**Texto para análise**

╔══

Quais são as críticas à NR1 sobre saúde mental e riscos psicossociais?
Faltou clareza conceitual, metodologia e diretrizes práticas. A norma cita o risco psicossocial, mas não explica como lidar com ele. Isso deixou o mercado perdido. Empresas querem fazer certo, mas não sabem por onde começar. Minha proposta previa uma nova NR, específica, com base científica e ferramentas validadas – como já existe em outros países. Ainda espero que isso avance na Câmara dos Deputados.
Como a comunicação empresarial impacta a saúde mental no ambiente de trabalho?
No fundo, a NR1 trata de gestão de relacionamento. E relacionamento é comunicação. Quando uma empresa não sabe comunicar papéis, expectativas, limites ou escuta ativa, ela está criando um ambiente de risco. Comunicação mal feita pode ser fonte de sofrimento. Comunicação bem feita pode ser fator de proteção.
Foi por essa razão que você se especializou em Comunicação Não Violenta?

╚══

**Dados registrados**
╔══

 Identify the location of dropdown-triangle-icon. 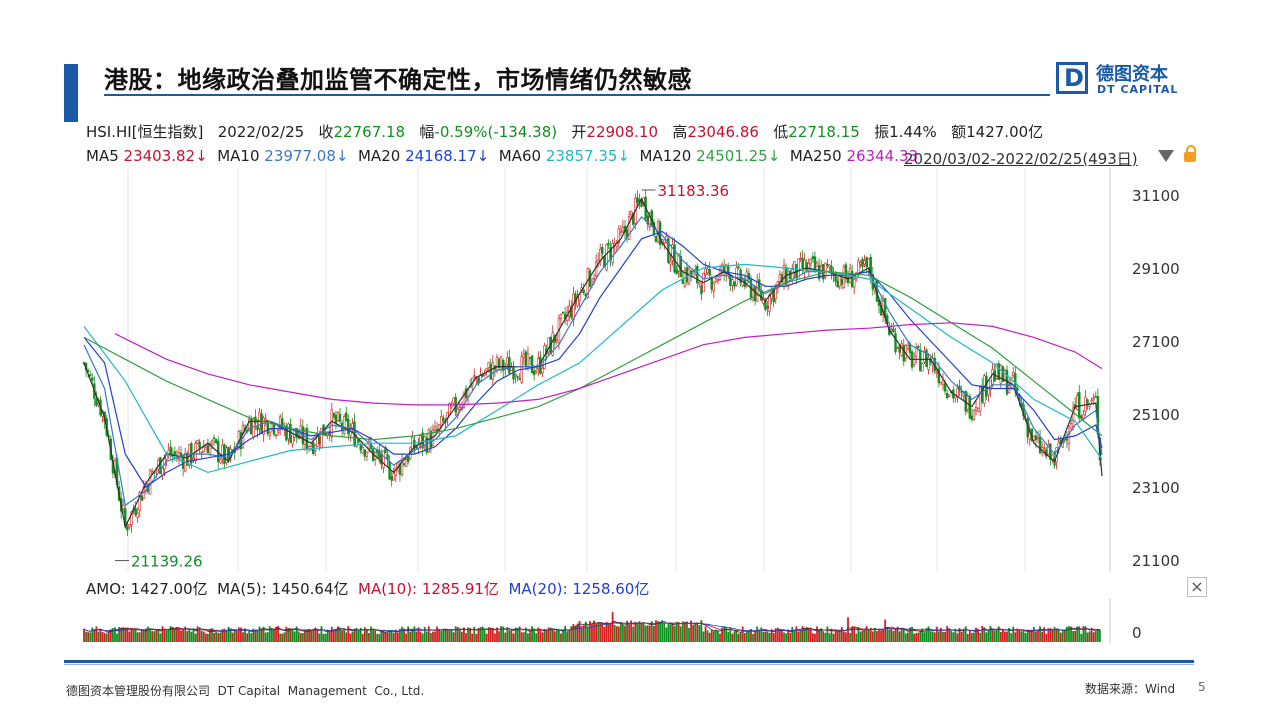
(1166, 156).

╚══

**Explore o material**
(1) Reproduza o trecho do texto sobre a NR1 que começa em "Quais são as" e vai até "ambiente de trabalho?".
(2) Dê continuidade ao texto sobre a NR1 e a saúde mental no trabalho a partir do ponto em que ele para.
Esses dados vêm de outra fonte.

**Resultados por tarefa**
(1)
Quais são as críticas à NR1 sobre saúde mental e riscos psicossociais?
Faltou clareza conceitual, metodologia e diretrizes práticas. A norma cita o risco psicossocial, mas não explica como lidar com ele. Isso deixou o mercado perdido. Empresas querem fazer certo, mas não sabem por onde começar. Minha proposta previa uma nova NR, específica, com base científica e ferramentas validadas – como já existe em outros países. Ainda espero que isso avance na Câmara dos Deputados.
Como a comunicação empresarial impacta a saúde mental no ambiente de trabalho?

(2)
Sim. Percebi que conhecimento técnico não basta se não soubermos como dialogar. As pessoas que vão liderar esse processo nas empresas (RH, gestores e SST) precisam se comunicar com clareza, empatia e intencionalidade. Comunicação não violenta é sobre isso: construir conexão antes de construir solução. É o primeiro passo para qualquer transformação real.
Seu conhecimento em saúde mental impulsionou a criação da startup Mind Score. O que é?
É uma plataforma que criamos para ajudar empresas de pequenas a grandes a automatizar a gestão dos riscos psicossociais. Usamos metodologias validadas internacionalmente, traduzidas para o contexto brasileiro. Geramos relatórios com indicadores como absenteísmo, engajamento, rotatividade, e ainda oferecemos recomendações de plano de ação. E para empresas com até 60 pessoas, é gratuito. A ideia é democratizar ciência, tecnologia e cuidado.